Pedido 1
No discurso de Varoufakis, com que movimento o povo de Paris respondeu?
Pedido 2
Reproduza sem nenhuma alteração a parte do discurso de Varoufakis que começa com "Nós não nos" e vai até "ecológica da Terra.".

Trecho fornecido

=-=-=-=-=

Em 10 de Setembro de 2016, durante a Fête de l’Humanité em Paris, Yanis Varoufakis deu um discurso memorável que nós publicamos aqui, na íntegra:
“Ano passado, eu vim ao La Fête com uma mensagem da Grécia. A Primavera de Atenas havia sido esmagada pela Troïka, pois o Establishment europeu pretendia trazer a Troïka à Paris. Desde então, a Troïka tem vindo à Paris. As leis trabalhistas têm sido aprovadas por decreto presidencial. As liberdades civis têm sido reduzidas. E o povo magnífico de Paris respondeu com o Nuit Debout.
Sim, é verdade, a Grécia foi o laboratório da misantropia. E a França há de ser o campo de batalha onde a misantropia será derrotada.
Por que estamos aqui? Estamos aqui porque somos humanistas na era da misantropia.
Estamos aqui porque o povo francês está sufocando. Os gregos estão sufocando. Os austríacos, os alemães, os espanhóis, os portugueses estão sufocando. Toda a Europa está sufocando.
Estamos aqui porque nosso povo está sufocando numa Europa que está se desintegrando.
E nosso povo continuará sufocando enquanto a Europa continuar a se desintegrar. E a Europa continuará a se desintegrar enquanto nosso povo estiver sufocando.
Então, nós estamos aqui para parar com a asfixia de nosso povo, para pôr um fim à desintegração da Europa. Uma desintegração que se alimenta da besta da Grande Inflação de nossa era que, como na década de 1930, gera a xenofobia, o racismo e o nacionalismo.
Nós estamos aqui para minimizar o custo humano dessa gestão estúpida da crise inevitável desta Europa. É somente isso que nos traz aqui: uma necessidade. Um dever: minimizar o custo do sofrimento humano. Nossa tarefa é simples: nosso dever consiste em fazer o que for preciso para que os rostos das pessoas percam as rugas de preocupação.
Nós não nos iludimos. Encontramos-nos perante adversários bem organizados e determinados que não colocam a humanidade em primeiro plano. Adversários que querem somente uma coisa: manter as coisas como estão e produzir dinheiro à vontade, se servindo do resto da humanidade como se fossemos um instrumento para atingir seus fins.
Esses adversários não se deixam convencer por argumentos racionais. Eles não são sensíveis ao modelo ético. Eles desprezam a democracia. Eles sabem que podem intimidar a grande maioria da humanidade. Mas na sua arrogância, como um vírus estúpido, seu desejo de “manter as coisas como estão” destrói o organismo do qual eles dependem.
Seu desejo de “manter as coisas como estão” é responsável pela desintegração da Europa.
Seu desejo de “manter as coisas como estão” é responsável pela lenta agonia ecológica da Terra.
Seu desejo de “manter as coisas como estão” é responsável pelo medo e o ódio que estão se tornando novamente, como nos anos 1930, a força política dominante neste planeta.
É por isso que estamos aqui. DiEM25, o movimento nascido do esmagamento da Primavera de Atenas, antes de se espalhar por toda a Europa, está aqui. Nós estamos determinados a pagar qualquer preço, a carregar qualquer fardo, nos opor a qualquer inimigo das esperanças da humanidade. Nós estamos aqui para defender os ideais franceses de liberdade, fraternidade e igualdade e juntar a eles, a esperança, a racionalidade, a diversidade, a tolerância e, certamente, a democracia.

=-=-=-=-=

Dados fornecidos
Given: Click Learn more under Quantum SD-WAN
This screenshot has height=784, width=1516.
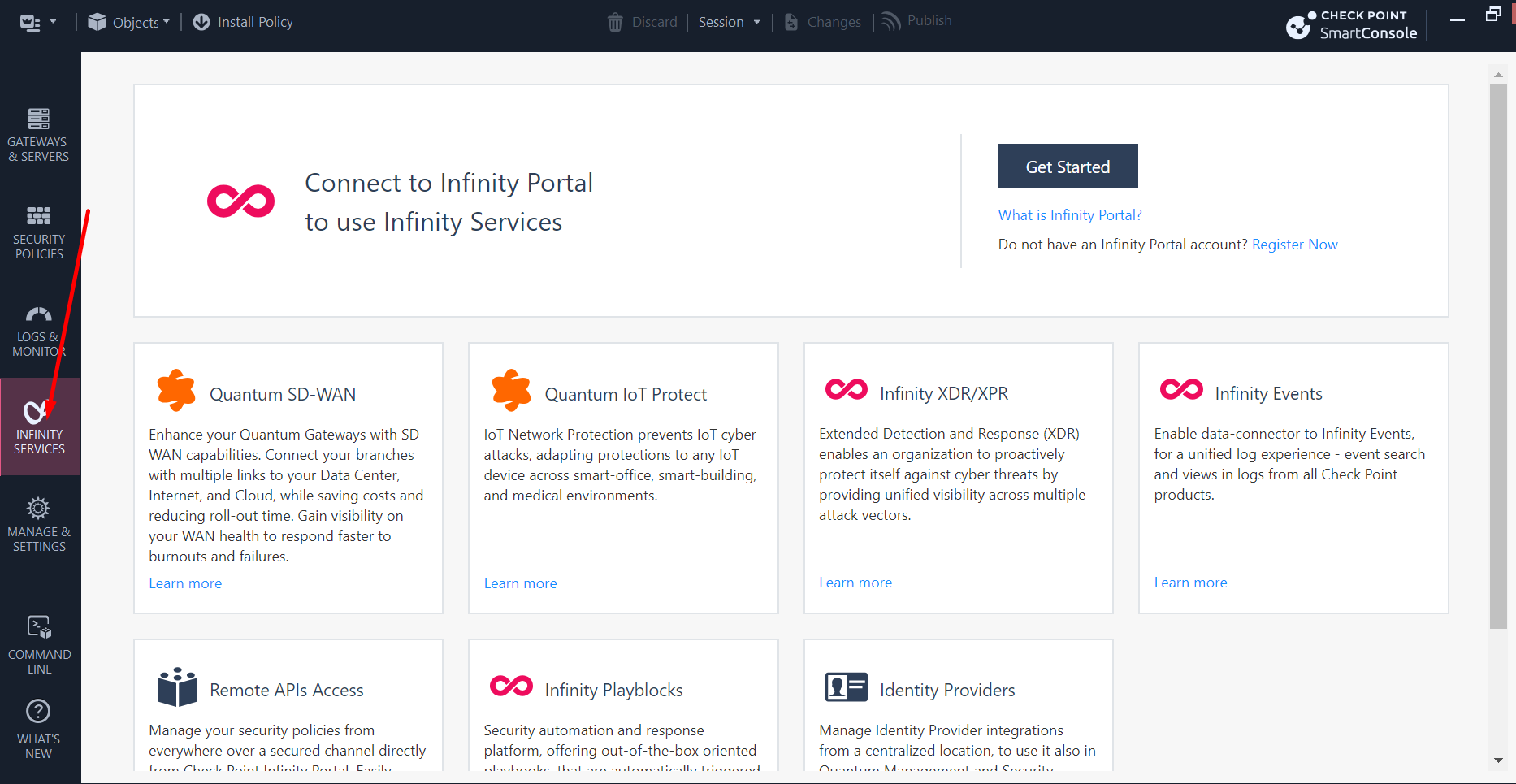Looking at the screenshot, I should 185,583.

=-=-=-=-=

Resposta completa 1
Com o Nuit Debout.

Resposta completa 2
Nós não nos iludimos. Encontramos-nos perante adversários bem organizados e determinados que não colocam a humanidade em primeiro plano. Adversários que querem somente uma coisa: manter as coisas como estão e produzir dinheiro à vontade, se servindo do resto da humanidade como se fossemos um instrumento para atingir seus fins.
Esses adversários não se deixam convencer por argumentos racionais. Eles não são sensíveis ao modelo ético. Eles desprezam a democracia. Eles sabem que podem intimidar a grande maioria da humanidade. Mas na sua arrogância, como um vírus estúpido, seu desejo de “manter as coisas como estão” destrói o organismo do qual eles dependem.
Seu desejo de “manter as coisas como estão” é responsável pela desintegração da Europa.
Seu desejo de “manter as coisas como estão” é responsável pela lenta agonia ecológica da Terra.